Quasilinear theory for inhomogeneous collisional plasma

The classic formulation of quasilinear theory (QLT) for plasmas interacting with weak turbulence fails to conserve the action of noresonant waves and is inapplicable to inhomogeneous plasmas. We present a reformulation of QLT as a local theory [I. Y. Dodin, J. Plasma Phys. 88, 905880407 (2022)] where these issues are fixed by replacing shortcuts of the classic theory with rigorous calculations. The particle Hamiltonian is kept general; for example, relativistic, electromagnetic, and gravitational effects are subsumed. A Fokker-Planck equation for the dressed "oscillation-center" distribution is derived from the Klimontovich equation and captures quasilinear diffusion, interaction with the background fields and ponderomotive effects simultaneously.
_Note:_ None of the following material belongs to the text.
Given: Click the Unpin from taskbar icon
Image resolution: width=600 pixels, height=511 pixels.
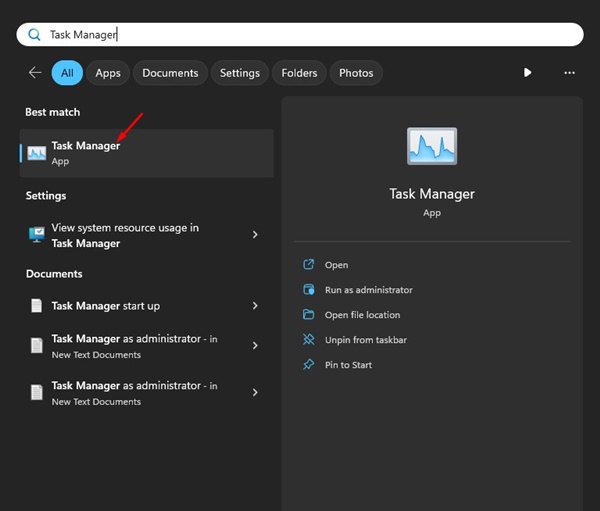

Waves are allowed to be off-shell (i.e. not constrained by a dispersion relation), and a collision integral of the Balescu-Lenard type emerges in a form that is not restricted to any particular Hamiltonian. This operator conserves particles, momentum, and energy, and also satisfies the H-theorem, as usual. As a spin-off, a general expression for the spectrum of microscopic fluctuations is derived. For on-shell waves, which satisfy a quasilinear wave-kinetic equation, the theory conserves the momentum and energy of the wave–plasma system. The action of nonresonant waves is also conserved, unlike in the standard version of QLT. Dewar's oscillation-center QLT of electrostatic turbulence [Phys. Fluids 16, 1102 (1973)] is reproduced as a particular case.